_Data for this exercise_:
*** Begin section ***

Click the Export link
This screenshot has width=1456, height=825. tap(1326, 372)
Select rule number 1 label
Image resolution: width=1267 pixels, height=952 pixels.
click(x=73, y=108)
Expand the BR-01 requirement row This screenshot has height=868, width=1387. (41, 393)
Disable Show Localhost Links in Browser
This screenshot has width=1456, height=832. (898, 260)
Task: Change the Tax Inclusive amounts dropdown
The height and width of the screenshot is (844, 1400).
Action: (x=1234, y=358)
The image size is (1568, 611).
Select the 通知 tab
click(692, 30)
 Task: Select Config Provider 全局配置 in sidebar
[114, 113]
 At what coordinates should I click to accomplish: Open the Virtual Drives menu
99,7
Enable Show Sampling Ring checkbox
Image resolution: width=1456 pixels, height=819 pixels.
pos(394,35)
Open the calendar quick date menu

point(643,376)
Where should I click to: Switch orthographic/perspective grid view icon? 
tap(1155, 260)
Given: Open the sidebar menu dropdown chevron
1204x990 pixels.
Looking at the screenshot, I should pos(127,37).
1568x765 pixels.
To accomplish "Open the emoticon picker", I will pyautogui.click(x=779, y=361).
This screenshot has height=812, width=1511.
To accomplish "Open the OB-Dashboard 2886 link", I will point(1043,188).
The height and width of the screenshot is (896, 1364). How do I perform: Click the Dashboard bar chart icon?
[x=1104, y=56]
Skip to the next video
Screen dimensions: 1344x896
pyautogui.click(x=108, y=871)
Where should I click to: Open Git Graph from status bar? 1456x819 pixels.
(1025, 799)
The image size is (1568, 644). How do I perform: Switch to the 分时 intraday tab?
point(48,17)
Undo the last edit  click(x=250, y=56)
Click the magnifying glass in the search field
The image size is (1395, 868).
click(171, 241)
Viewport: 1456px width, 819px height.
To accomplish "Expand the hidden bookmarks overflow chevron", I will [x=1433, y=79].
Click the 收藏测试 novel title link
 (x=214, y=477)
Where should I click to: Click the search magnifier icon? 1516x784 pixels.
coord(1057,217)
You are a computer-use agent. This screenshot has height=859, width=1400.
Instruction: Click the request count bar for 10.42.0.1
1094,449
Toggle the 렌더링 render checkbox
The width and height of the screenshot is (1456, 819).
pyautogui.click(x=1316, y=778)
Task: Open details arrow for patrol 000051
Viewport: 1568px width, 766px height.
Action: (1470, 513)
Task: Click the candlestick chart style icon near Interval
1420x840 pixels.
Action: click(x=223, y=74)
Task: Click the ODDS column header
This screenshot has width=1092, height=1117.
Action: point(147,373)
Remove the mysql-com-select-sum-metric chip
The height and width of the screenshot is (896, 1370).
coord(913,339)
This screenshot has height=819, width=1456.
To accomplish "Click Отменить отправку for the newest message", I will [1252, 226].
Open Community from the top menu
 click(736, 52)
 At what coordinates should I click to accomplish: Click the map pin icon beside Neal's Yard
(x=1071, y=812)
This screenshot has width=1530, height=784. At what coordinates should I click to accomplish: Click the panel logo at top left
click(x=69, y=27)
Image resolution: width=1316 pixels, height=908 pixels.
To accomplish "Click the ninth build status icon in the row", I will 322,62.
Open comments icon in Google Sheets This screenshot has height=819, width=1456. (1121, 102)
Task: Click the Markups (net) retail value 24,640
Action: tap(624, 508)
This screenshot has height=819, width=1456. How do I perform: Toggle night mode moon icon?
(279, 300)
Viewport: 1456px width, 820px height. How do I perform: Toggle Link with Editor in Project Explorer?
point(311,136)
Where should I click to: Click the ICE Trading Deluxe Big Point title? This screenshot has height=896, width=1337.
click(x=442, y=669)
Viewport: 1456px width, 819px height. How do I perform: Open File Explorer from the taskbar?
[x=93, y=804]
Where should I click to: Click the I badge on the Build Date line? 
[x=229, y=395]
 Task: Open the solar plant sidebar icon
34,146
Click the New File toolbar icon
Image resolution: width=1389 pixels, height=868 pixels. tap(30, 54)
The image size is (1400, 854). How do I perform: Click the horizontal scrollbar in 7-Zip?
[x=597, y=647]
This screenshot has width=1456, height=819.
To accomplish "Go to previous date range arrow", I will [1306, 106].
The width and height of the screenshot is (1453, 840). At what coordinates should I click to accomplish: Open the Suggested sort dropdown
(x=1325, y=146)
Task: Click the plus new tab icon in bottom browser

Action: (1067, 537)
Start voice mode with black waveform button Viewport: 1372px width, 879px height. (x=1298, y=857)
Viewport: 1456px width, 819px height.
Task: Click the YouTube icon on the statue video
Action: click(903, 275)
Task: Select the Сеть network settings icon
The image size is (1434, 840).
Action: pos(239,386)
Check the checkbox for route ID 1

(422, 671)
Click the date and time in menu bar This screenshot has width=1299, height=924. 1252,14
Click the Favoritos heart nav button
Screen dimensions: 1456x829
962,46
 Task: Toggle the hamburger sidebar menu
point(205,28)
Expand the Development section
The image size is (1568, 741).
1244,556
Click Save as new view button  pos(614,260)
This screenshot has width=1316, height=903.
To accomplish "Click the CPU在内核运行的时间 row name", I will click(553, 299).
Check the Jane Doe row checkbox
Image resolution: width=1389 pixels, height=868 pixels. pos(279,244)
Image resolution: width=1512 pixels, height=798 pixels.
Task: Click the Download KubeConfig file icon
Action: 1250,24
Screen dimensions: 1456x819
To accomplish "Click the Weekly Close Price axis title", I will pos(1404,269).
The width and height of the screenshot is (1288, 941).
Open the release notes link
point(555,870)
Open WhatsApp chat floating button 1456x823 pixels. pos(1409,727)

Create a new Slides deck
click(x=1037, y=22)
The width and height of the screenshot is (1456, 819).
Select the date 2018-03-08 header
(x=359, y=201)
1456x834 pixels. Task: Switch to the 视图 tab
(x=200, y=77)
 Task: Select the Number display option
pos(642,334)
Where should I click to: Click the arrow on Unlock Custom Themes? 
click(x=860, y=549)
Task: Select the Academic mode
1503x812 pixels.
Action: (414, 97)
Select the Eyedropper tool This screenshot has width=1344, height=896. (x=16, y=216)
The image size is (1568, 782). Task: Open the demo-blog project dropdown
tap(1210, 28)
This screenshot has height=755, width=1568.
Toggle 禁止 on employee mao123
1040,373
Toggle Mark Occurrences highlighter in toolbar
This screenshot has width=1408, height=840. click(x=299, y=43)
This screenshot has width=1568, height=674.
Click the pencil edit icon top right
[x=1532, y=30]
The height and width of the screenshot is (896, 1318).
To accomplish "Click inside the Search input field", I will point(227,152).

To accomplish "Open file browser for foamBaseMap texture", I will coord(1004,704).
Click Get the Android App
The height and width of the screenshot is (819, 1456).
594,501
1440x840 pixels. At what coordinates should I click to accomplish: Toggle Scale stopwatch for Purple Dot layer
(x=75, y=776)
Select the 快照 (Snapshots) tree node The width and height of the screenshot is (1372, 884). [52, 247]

*** End section ***

_What is required_: Pull every line containing "chevron" from the material above.

_Written solution_:
Given: Open the sidebar menu dropdown chevron
To accomplish "Expand the hidden bookmarks overflow chevron", I will [x=1433, y=79].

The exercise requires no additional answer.